TASK INSTRUCTIONS:
Could you print the full listing again, exactly as written?
____________________
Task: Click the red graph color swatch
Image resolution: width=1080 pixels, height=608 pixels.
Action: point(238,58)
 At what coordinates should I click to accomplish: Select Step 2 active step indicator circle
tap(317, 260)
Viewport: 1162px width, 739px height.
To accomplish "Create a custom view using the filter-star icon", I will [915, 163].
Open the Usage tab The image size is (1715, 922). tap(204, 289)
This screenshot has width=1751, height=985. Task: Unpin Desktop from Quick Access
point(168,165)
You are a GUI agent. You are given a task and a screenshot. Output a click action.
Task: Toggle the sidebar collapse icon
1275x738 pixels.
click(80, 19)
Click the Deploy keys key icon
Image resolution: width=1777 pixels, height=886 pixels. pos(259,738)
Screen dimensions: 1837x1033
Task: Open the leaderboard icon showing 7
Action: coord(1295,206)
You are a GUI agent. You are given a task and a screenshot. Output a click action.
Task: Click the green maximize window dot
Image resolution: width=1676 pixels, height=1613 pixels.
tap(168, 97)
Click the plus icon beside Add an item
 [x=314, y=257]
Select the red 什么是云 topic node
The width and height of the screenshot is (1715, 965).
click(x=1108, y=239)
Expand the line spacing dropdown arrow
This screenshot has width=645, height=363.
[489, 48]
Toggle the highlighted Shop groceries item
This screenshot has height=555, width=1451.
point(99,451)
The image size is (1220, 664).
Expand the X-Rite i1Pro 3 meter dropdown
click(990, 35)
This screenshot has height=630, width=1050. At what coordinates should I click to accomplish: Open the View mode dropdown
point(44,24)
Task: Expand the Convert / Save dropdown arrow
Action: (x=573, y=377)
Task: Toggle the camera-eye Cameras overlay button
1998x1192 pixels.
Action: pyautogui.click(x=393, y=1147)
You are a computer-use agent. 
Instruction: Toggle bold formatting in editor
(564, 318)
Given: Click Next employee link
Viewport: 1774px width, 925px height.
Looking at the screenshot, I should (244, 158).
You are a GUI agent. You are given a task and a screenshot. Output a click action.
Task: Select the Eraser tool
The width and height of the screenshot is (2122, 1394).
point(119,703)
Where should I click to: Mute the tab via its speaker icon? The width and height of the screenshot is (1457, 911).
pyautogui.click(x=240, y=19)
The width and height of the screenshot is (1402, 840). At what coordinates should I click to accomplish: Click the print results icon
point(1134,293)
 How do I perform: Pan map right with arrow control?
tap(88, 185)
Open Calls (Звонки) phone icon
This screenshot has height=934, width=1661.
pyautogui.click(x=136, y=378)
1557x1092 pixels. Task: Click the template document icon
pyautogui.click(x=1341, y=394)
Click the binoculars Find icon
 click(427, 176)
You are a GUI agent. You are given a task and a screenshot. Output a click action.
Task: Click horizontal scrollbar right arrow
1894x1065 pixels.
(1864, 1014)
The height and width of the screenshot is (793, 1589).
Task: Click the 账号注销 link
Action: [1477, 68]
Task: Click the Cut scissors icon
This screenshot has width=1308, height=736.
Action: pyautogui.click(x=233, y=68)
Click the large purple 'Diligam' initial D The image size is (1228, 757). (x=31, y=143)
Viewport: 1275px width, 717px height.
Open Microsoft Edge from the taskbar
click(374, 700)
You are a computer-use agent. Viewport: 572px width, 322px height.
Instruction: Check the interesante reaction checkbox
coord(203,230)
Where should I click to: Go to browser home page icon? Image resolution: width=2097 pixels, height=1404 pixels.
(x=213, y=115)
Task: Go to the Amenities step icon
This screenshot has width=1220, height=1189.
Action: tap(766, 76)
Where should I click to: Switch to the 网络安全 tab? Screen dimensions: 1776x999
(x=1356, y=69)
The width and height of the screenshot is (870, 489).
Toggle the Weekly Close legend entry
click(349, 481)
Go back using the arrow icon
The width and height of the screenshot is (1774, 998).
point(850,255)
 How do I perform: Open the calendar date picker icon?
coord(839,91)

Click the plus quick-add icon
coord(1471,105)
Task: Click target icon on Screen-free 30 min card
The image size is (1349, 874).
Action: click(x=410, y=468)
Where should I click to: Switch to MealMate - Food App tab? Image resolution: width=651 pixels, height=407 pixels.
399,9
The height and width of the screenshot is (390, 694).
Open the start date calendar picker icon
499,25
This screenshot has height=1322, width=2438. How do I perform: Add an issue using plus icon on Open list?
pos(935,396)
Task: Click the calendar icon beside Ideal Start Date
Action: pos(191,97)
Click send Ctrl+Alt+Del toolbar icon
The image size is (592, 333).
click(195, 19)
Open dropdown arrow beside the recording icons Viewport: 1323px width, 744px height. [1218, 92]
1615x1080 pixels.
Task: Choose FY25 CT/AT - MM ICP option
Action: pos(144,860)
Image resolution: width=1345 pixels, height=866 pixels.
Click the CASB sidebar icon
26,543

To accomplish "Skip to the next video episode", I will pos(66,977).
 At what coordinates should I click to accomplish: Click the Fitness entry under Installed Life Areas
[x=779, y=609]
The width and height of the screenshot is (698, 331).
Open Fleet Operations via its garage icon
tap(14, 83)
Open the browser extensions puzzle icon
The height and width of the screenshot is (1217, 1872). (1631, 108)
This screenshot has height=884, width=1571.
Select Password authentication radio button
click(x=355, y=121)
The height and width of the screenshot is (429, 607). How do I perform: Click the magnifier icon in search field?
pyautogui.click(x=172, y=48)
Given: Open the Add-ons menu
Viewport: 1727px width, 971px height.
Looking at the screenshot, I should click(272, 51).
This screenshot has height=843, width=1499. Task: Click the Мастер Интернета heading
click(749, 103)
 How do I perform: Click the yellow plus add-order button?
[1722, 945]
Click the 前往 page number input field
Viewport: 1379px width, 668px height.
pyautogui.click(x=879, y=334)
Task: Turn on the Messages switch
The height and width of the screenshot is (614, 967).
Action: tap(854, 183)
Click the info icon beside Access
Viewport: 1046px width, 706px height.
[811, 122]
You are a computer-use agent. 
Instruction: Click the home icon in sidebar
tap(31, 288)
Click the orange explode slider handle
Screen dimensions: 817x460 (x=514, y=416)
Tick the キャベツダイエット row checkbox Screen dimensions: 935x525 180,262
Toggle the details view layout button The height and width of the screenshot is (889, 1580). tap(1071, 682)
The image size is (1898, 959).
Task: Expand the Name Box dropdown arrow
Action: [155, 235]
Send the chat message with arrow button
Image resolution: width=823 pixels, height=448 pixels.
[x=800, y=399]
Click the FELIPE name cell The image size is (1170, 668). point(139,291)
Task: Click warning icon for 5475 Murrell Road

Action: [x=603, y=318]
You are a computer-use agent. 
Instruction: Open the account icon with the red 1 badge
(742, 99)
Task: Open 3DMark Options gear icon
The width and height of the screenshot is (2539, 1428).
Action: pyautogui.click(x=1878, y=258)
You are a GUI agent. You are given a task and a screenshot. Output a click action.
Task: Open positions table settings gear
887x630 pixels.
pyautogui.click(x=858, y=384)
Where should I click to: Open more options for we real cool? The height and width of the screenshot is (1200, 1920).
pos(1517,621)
____________________
ANSWER TO THE PROBLEM:
Task: Click the red graph color swatch
Image resolution: width=1080 pixels, height=608 pixels.
Action: point(238,58)
 At what coordinates should I click to accomplish: Select Step 2 active step indicator circle
tap(317, 260)
Viewport: 1162px width, 739px height.
To accomplish "Create a custom view using the filter-star icon", I will [915, 163].
Open the Usage tab The image size is (1715, 922). tap(204, 289)
This screenshot has width=1751, height=985. Task: Unpin Desktop from Quick Access
point(168,165)
You are a GUI agent. You are given a task and a screenshot. Output a click action.
Task: Toggle the sidebar collapse icon
1275x738 pixels.
click(80, 19)
Click the Deploy keys key icon
Image resolution: width=1777 pixels, height=886 pixels. pos(259,738)
Screen dimensions: 1837x1033
Task: Open the leaderboard icon showing 7
Action: coord(1295,206)
You are a GUI agent. You are given a task and a screenshot. Output a click action.
Task: Click the green maximize window dot
Image resolution: width=1676 pixels, height=1613 pixels.
tap(168, 97)
Click the plus icon beside Add an item
 [x=314, y=257]
Select the red 什么是云 topic node
The width and height of the screenshot is (1715, 965).
click(x=1108, y=239)
Expand the line spacing dropdown arrow
This screenshot has width=645, height=363.
[489, 48]
Toggle the highlighted Shop groceries item
This screenshot has height=555, width=1451.
point(99,451)
The image size is (1220, 664).
Expand the X-Rite i1Pro 3 meter dropdown
click(990, 35)
This screenshot has height=630, width=1050. At what coordinates should I click to accomplish: Open the View mode dropdown
point(44,24)
Task: Expand the Convert / Save dropdown arrow
Action: (x=573, y=377)
Task: Toggle the camera-eye Cameras overlay button
1998x1192 pixels.
Action: pyautogui.click(x=393, y=1147)
You are a computer-use agent. 
Instruction: Toggle bold formatting in editor
(564, 318)
Given: Click Next employee link
Viewport: 1774px width, 925px height.
Looking at the screenshot, I should (244, 158).
You are a GUI agent. You are given a task and a screenshot. Output a click action.
Task: Select the Eraser tool
The width and height of the screenshot is (2122, 1394).
point(119,703)
Where should I click to: Mute the tab via its speaker icon? The width and height of the screenshot is (1457, 911).
pyautogui.click(x=240, y=19)
The width and height of the screenshot is (1402, 840). At what coordinates should I click to accomplish: Click the print results icon
point(1134,293)
 How do I perform: Pan map right with arrow control?
tap(88, 185)
Open Calls (Звонки) phone icon
This screenshot has height=934, width=1661.
pyautogui.click(x=136, y=378)
1557x1092 pixels. Task: Click the template document icon
pyautogui.click(x=1341, y=394)
Click the binoculars Find icon
 click(427, 176)
You are a GUI agent. You are given a task and a screenshot. Output a click action.
Task: Click horizontal scrollbar right arrow
1894x1065 pixels.
(1864, 1014)
The height and width of the screenshot is (793, 1589).
Task: Click the 账号注销 link
Action: [1477, 68]
Task: Click the Cut scissors icon
This screenshot has width=1308, height=736.
Action: pyautogui.click(x=233, y=68)
Click the large purple 'Diligam' initial D The image size is (1228, 757). (x=31, y=143)
Viewport: 1275px width, 717px height.
Open Microsoft Edge from the taskbar
click(374, 700)
You are a computer-use agent. Viewport: 572px width, 322px height.
Instruction: Check the interesante reaction checkbox
coord(203,230)
Where should I click to: Go to browser home page icon? Image resolution: width=2097 pixels, height=1404 pixels.
(x=213, y=115)
Task: Go to the Amenities step icon
This screenshot has width=1220, height=1189.
Action: tap(766, 76)
Where should I click to: Switch to the 网络安全 tab? Screen dimensions: 1776x999
(x=1356, y=69)
The width and height of the screenshot is (870, 489).
Toggle the Weekly Close legend entry
click(349, 481)
Go back using the arrow icon
The width and height of the screenshot is (1774, 998).
point(850,255)
 How do I perform: Open the calendar date picker icon?
coord(839,91)

Click the plus quick-add icon
coord(1471,105)
Task: Click target icon on Screen-free 30 min card
The image size is (1349, 874).
Action: click(x=410, y=468)
Where should I click to: Switch to MealMate - Food App tab? Image resolution: width=651 pixels, height=407 pixels.
399,9
The height and width of the screenshot is (390, 694).
Open the start date calendar picker icon
499,25
This screenshot has height=1322, width=2438. How do I perform: Add an issue using plus icon on Open list?
pos(935,396)
Task: Click the calendar icon beside Ideal Start Date
Action: pos(191,97)
Click send Ctrl+Alt+Del toolbar icon
The image size is (592, 333).
click(195, 19)
Open dropdown arrow beside the recording icons Viewport: 1323px width, 744px height. [1218, 92]
1615x1080 pixels.
Task: Choose FY25 CT/AT - MM ICP option
Action: pos(144,860)
Image resolution: width=1345 pixels, height=866 pixels.
Click the CASB sidebar icon
26,543

To accomplish "Skip to the next video episode", I will pos(66,977).
 At what coordinates should I click to accomplish: Click the Fitness entry under Installed Life Areas
[x=779, y=609]
The width and height of the screenshot is (698, 331).
Open Fleet Operations via its garage icon
tap(14, 83)
Open the browser extensions puzzle icon
The height and width of the screenshot is (1217, 1872). (1631, 108)
This screenshot has height=884, width=1571.
Select Password authentication radio button
click(x=355, y=121)
The height and width of the screenshot is (429, 607). How do I perform: Click the magnifier icon in search field?
pyautogui.click(x=172, y=48)
Given: Open the Add-ons menu
Viewport: 1727px width, 971px height.
Looking at the screenshot, I should click(272, 51).
This screenshot has height=843, width=1499. Task: Click the Мастер Интернета heading
click(749, 103)
 How do I perform: Click the yellow plus add-order button?
[1722, 945]
Click the 前往 page number input field
Viewport: 1379px width, 668px height.
pyautogui.click(x=879, y=334)
Task: Turn on the Messages switch
The height and width of the screenshot is (614, 967).
Action: tap(854, 183)
Click the info icon beside Access
Viewport: 1046px width, 706px height.
[811, 122]
You are a computer-use agent. 
Instruction: Click the home icon in sidebar
tap(31, 288)
Click the orange explode slider handle
Screen dimensions: 817x460 (x=514, y=416)
Tick the キャベツダイエット row checkbox Screen dimensions: 935x525 180,262
Toggle the details view layout button The height and width of the screenshot is (889, 1580). tap(1071, 682)
The image size is (1898, 959).
Task: Expand the Name Box dropdown arrow
Action: [155, 235]
Send the chat message with arrow button
Image resolution: width=823 pixels, height=448 pixels.
[x=800, y=399]
Click the FELIPE name cell The image size is (1170, 668). point(139,291)
Task: Click warning icon for 5475 Murrell Road

Action: [x=603, y=318]
You are a computer-use agent. 
Instruction: Open the account icon with the red 1 badge
(742, 99)
Task: Open 3DMark Options gear icon
The width and height of the screenshot is (2539, 1428).
Action: pyautogui.click(x=1878, y=258)
You are a GUI agent. You are given a task and a screenshot. Output a click action.
Task: Open positions table settings gear
887x630 pixels.
pyautogui.click(x=858, y=384)
Where should I click to: Open more options for we real cool? The height and width of the screenshot is (1200, 1920).
pos(1517,621)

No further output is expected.